# Chest Pressure Sore



## Amanda Jones (Mar 6, 2013)

I need some creative suggestions for this guy. He has a pressure sore on his chest that won't go away. I've been battling it for months and nothing I try is working. 
He is a very deep chested lab with very, very little body fat and since he is a working dog, he is kenneled when he isn't working. He is in a regular wire crate with the plastic tray. When he is in the car, he has a foam pad to lay on but he chews the pads everywhere except the car.
I've tried using the foam puzzle piece floor tiles, a dog bed, moving/packing quilt and most recently a neoprene dock diving shirt. The shirt worked well for padding but I think it retained too much heat and didn't wick the sweat away which made it worse.... None of the prior have worked because he chews EVERYTHING that I put in his crate except the shirt. 
I'm not sure what to do. And before anyone says it, yes it looks awful and yes, he has seen a vet. The vet's solution was to find a way to pad the bottom of his crate


----------



## rick smith (Dec 31, 2010)

get a blower and use it often til it dries out and heals completely ?
(i'm not talking about a small hair dryer)

neopreme is like giving him a sauna to wear around and will never allow it to dry. not a vet but i think it needs to be open to the air to dry faster and never covered

if he's also licking, which you can't know if he's out of sight in a kennel a lot, keep him IN sight until it's healed ?

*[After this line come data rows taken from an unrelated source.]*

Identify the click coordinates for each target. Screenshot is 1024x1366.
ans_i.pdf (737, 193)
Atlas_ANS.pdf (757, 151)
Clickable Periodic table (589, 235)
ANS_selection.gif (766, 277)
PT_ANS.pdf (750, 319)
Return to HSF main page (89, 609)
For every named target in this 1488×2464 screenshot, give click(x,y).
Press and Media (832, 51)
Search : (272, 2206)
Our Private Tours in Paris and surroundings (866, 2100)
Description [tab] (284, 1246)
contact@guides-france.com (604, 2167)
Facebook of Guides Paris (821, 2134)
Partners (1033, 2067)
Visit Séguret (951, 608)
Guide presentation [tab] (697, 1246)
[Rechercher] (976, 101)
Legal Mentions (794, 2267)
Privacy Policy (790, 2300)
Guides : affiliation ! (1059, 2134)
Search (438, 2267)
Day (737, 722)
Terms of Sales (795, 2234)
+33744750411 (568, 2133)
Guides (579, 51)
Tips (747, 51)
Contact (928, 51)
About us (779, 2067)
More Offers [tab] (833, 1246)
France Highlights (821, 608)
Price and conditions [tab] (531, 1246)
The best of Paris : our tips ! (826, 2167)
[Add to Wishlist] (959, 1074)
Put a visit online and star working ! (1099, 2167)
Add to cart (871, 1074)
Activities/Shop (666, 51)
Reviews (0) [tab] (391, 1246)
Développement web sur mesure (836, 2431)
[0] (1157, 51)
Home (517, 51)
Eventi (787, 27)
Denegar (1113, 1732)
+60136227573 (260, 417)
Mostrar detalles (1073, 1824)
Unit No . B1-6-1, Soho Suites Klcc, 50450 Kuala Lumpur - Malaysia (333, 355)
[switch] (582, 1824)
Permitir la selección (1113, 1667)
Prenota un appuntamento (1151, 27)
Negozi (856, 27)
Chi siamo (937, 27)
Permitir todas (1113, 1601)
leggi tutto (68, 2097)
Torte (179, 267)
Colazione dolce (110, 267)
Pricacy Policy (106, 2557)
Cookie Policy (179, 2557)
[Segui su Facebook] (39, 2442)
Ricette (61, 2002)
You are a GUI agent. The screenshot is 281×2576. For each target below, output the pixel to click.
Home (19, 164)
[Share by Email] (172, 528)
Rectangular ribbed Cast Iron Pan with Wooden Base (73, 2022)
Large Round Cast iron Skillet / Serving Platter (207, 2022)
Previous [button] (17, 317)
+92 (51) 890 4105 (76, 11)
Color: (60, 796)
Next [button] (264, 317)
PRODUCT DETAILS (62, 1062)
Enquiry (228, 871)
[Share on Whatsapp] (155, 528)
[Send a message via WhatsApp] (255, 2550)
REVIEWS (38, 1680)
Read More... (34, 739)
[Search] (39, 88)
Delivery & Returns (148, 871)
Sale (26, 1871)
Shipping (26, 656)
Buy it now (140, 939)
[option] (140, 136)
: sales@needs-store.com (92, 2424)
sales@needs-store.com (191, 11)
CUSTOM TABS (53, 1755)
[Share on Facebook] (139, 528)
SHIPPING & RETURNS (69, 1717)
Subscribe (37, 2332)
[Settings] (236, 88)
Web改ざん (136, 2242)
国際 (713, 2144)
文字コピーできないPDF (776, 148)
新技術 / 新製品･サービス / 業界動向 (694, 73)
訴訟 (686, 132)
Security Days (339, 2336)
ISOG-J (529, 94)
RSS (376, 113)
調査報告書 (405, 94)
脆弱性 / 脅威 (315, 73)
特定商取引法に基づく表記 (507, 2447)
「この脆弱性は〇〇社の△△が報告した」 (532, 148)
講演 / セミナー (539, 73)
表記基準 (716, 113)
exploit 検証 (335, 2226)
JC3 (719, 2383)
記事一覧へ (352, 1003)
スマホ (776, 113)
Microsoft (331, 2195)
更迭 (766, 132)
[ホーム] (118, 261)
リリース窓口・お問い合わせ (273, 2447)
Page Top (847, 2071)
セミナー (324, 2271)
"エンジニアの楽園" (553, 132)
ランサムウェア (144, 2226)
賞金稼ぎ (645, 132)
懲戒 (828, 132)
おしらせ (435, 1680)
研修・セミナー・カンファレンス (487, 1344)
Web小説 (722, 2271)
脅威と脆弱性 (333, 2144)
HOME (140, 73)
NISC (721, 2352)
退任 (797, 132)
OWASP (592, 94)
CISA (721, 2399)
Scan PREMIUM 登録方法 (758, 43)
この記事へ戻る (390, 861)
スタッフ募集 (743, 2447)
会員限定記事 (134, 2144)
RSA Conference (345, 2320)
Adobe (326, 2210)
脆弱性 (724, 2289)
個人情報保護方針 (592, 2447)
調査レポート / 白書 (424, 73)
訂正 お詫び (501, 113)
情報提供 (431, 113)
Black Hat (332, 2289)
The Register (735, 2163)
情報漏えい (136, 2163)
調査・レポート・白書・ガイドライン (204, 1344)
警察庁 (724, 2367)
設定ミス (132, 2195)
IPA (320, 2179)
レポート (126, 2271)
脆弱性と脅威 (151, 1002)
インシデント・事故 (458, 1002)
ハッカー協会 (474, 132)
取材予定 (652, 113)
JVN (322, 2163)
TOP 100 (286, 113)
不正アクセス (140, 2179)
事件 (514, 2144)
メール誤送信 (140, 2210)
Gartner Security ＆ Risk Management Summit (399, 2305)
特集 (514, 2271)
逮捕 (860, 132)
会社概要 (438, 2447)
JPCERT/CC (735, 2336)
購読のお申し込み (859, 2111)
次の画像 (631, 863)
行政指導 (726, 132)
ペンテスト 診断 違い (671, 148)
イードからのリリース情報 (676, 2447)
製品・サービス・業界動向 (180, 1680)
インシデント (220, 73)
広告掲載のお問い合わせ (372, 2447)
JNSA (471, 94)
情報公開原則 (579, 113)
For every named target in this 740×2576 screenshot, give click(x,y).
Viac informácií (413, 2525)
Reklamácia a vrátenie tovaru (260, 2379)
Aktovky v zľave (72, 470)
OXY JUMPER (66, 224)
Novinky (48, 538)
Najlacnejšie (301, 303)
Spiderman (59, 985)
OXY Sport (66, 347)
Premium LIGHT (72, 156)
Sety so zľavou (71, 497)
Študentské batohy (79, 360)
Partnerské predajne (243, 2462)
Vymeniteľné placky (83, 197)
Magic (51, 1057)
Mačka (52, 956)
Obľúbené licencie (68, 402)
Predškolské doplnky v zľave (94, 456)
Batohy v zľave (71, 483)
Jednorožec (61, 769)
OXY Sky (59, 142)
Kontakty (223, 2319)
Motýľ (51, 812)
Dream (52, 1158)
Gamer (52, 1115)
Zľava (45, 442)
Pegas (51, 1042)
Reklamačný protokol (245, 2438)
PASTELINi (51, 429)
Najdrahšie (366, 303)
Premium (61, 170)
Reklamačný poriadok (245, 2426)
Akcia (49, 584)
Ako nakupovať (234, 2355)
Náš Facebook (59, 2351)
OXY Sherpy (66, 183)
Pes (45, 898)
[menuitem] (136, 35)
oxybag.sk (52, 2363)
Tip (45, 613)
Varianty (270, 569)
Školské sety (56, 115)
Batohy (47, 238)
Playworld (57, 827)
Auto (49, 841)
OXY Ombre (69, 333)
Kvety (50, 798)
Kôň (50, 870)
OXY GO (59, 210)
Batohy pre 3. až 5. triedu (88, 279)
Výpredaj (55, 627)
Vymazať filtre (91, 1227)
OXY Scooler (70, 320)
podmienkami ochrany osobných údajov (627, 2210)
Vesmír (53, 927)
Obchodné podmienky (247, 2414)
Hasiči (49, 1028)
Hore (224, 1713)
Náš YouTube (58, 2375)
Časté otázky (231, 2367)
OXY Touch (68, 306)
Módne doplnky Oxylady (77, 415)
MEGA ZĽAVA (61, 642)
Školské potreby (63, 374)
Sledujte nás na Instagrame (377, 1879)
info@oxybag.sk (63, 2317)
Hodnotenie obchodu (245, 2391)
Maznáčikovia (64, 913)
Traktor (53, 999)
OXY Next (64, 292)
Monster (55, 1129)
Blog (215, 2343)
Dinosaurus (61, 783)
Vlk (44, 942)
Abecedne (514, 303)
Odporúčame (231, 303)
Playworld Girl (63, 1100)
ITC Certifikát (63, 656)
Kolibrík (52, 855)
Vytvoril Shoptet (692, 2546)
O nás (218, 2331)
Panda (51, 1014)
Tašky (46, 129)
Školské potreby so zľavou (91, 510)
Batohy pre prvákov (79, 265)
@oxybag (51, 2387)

does he have callouses on joints ? can u encourage/condition him to sleep on his side ?
- had a dog that only liked to sleep on one side and during hi heat/humidity periods would start getting raw spots on elbows. got him to sleep on both sides in a different area and it went away, no more probs for last two summers


----------



## Alice Bezemer (Aug 4, 2010)

Get honey based salve. Here its called Dermiel. Had same with my dog Casper. Looked nasty and nothing we did bedding wise and kennel wise helped. Dermiel was a godsend tho. 10 days and it was healed perfectly. Ot will however develop into a hard patch of skin but it doesn't open up anymore.


----------



## Matt Vandart (Nov 28, 2012)

when it's healed have you thought of using deep straw bedding or will he eat that too?


----------



## Amanda Jones (Mar 6, 2013)

Rick: What do you mean by a blower? He is only unattended at night, during the day his kennel is in my office. As far as I see, he doesn't lick at the spot. It's in a hard to reach area. The neoprene definitely caused him to be hot but the cut off for the shirt is right at the edge of the sore and it has a gap due to the way it fits. So as long as he isn't over heating, do you think it's ok? He doesn't have callouses built up anywhere yet. He usually sleeps on his side or curled into a doggy donut. 

Alice: Do you have a link you can send me? I wonder if I can order if from here in the states.... I'm all about using natural remedies to fix things. I'm ok with a hard patch of skin, that's what I thought would eventually happen but it's just getting worse instead. 

Matt: I've thought of using the straw but he also has issues with crate training/house training so I'm worried about him peeing in it and us not realizing that he's gone. Have you had that issue before? I've used straw for my barn cats but I've never had to worry about them peeing in their beds 

Thank you all for the suggestions!


----------



## leslie cassian (Jun 3, 2007)

What about something like this? 

http://www.cabelas.ca/product/4809/remington-dog-chest-protector

I would line it over the sore with fleecy sheepskin to wick away moisture and for padding and maybe also add some gel padding for extra pressure relief in that area.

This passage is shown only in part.